=== DATA PROVIDED ===
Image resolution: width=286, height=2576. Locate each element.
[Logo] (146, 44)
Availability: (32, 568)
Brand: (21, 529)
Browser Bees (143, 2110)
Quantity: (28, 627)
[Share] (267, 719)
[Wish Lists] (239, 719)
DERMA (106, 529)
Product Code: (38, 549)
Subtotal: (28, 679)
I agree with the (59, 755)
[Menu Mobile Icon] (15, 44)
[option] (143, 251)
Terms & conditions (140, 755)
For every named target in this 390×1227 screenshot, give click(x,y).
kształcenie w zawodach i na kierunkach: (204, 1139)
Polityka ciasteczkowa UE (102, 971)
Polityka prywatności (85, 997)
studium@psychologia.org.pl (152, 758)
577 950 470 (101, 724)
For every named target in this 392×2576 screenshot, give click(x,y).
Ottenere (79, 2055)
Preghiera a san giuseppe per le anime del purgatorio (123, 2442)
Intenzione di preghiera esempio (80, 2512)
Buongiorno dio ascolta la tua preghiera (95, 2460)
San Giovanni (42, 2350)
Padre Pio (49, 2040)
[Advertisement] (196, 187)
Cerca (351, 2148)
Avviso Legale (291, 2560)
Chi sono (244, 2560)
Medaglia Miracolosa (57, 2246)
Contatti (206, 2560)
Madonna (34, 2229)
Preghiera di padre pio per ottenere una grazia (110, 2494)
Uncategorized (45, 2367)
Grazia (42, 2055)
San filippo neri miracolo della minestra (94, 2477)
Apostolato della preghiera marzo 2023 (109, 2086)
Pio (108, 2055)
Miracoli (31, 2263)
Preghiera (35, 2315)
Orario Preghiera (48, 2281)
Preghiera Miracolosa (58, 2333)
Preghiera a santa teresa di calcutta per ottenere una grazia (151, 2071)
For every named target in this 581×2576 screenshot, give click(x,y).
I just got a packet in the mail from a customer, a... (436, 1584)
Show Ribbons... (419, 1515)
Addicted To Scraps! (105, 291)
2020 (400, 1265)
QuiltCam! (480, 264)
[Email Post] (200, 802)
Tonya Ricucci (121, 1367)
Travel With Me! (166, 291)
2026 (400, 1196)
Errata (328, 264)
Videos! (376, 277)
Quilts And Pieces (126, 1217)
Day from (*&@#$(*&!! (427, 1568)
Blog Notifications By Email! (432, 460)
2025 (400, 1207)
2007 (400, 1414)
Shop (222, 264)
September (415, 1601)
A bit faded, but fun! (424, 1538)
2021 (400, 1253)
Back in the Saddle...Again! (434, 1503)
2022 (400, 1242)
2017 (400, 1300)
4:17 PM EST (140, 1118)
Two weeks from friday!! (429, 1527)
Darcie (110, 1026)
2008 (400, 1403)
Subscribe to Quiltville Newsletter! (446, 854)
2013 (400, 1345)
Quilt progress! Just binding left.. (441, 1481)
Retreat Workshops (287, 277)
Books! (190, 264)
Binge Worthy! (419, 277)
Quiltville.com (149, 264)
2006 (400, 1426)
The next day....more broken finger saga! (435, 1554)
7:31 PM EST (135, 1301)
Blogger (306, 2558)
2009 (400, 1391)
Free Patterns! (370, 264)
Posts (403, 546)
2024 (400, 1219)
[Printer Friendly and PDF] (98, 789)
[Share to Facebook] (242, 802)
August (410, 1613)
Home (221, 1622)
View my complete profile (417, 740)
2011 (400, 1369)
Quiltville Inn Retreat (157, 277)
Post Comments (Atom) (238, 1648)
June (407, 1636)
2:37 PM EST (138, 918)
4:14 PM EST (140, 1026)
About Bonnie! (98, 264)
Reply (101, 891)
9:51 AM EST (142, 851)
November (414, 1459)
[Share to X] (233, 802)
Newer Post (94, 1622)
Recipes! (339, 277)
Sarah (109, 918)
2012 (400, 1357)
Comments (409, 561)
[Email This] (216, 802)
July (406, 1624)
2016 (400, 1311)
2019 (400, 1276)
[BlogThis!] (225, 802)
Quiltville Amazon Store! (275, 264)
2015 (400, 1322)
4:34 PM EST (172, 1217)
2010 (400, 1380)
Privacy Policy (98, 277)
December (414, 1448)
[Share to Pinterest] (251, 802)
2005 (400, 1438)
===
● PROBLEM DESCRIPTION
This exercise calls for every record to be restated word for word.

● SOLUTION TO THIS PROBLEM
Image resolution: width=286, height=2576. Locate each element.
[Logo] (146, 44)
Availability: (32, 568)
Brand: (21, 529)
Browser Bees (143, 2110)
Quantity: (28, 627)
[Share] (267, 719)
[Wish Lists] (239, 719)
DERMA (106, 529)
Product Code: (38, 549)
Subtotal: (28, 679)
I agree with the (59, 755)
[Menu Mobile Icon] (15, 44)
[option] (143, 251)
Terms & conditions (140, 755)
For every named target in this 390×1227 screenshot, give click(x,y).
kształcenie w zawodach i na kierunkach: (204, 1139)
Polityka ciasteczkowa UE (102, 971)
Polityka prywatności (85, 997)
studium@psychologia.org.pl (152, 758)
577 950 470 (101, 724)
For every named target in this 392×2576 screenshot, give click(x,y).
Ottenere (79, 2055)
Preghiera a san giuseppe per le anime del purgatorio (123, 2442)
Intenzione di preghiera esempio (80, 2512)
Buongiorno dio ascolta la tua preghiera (95, 2460)
San Giovanni (42, 2350)
Padre Pio (49, 2040)
[Advertisement] (196, 187)
Cerca (351, 2148)
Avviso Legale (291, 2560)
Chi sono (244, 2560)
Medaglia Miracolosa (57, 2246)
Contatti (206, 2560)
Madonna (34, 2229)
Preghiera di padre pio per ottenere una grazia (110, 2494)
Uncategorized (45, 2367)
Grazia (42, 2055)
San filippo neri miracolo della minestra (94, 2477)
Apostolato della preghiera marzo 2023 (109, 2086)
Pio (108, 2055)
Miracoli (31, 2263)
Preghiera (35, 2315)
Orario Preghiera (48, 2281)
Preghiera Miracolosa (58, 2333)
Preghiera a santa teresa di calcutta per ottenere una grazia (151, 2071)
For every named target in this 581×2576 screenshot, give click(x,y).
I just got a packet in the mail from a customer, a... (436, 1584)
Show Ribbons... (419, 1515)
Addicted To Scraps! (105, 291)
2020 (400, 1265)
QuiltCam! (480, 264)
[Email Post] (200, 802)
Tonya Ricucci (121, 1367)
Travel With Me! (166, 291)
2026 (400, 1196)
Errata (328, 264)
Videos! (376, 277)
Quilts And Pieces (126, 1217)
Day from (*&@#$(*&!! (427, 1568)
Blog Notifications By Email! (432, 460)
2025 (400, 1207)
2007 (400, 1414)
Shop (222, 264)
September (415, 1601)
A bit faded, but fun! (424, 1538)
2021 (400, 1253)
Back in the Saddle...Again! (434, 1503)
2022 (400, 1242)
2017 (400, 1300)
4:17 PM EST (140, 1118)
Two weeks from friday!! (429, 1527)
Darcie (110, 1026)
2008 (400, 1403)
Subscribe to Quiltville Newsletter! (446, 854)
2013 (400, 1345)
Quilt progress! Just binding left.. (441, 1481)
Retreat Workshops (287, 277)
Books! (190, 264)
Binge Worthy! (419, 277)
Quiltville.com (149, 264)
2006 (400, 1426)
The next day....more broken finger saga! (435, 1554)
7:31 PM EST (135, 1301)
Blogger (306, 2558)
2009 (400, 1391)
Free Patterns! (370, 264)
Posts (403, 546)
2024 (400, 1219)
[Printer Friendly and PDF] (98, 789)
[Share to Facebook] (242, 802)
August (410, 1613)
Home (221, 1622)
View my complete profile (417, 740)
2011 (400, 1369)
Quiltville Inn Retreat (157, 277)
Post Comments (Atom) (238, 1648)
June (407, 1636)
2:37 PM EST (138, 918)
4:14 PM EST (140, 1026)
About Bonnie! (98, 264)
Reply (101, 891)
9:51 AM EST (142, 851)
November (414, 1459)
[Share to X] (233, 802)
Newer Post (94, 1622)
Recipes! (339, 277)
Sarah (109, 918)
2012 (400, 1357)
Comments (409, 561)
[Email This] (216, 802)
July (406, 1624)
2016 (400, 1311)
2019 (400, 1276)
[BlogThis!] (225, 802)
Quiltville Amazon Store! (275, 264)
2015 (400, 1322)
4:34 PM EST (172, 1217)
2010 (400, 1380)
Privacy Policy (98, 277)
December (414, 1448)
[Share to Pinterest] (251, 802)
2005 (400, 1438)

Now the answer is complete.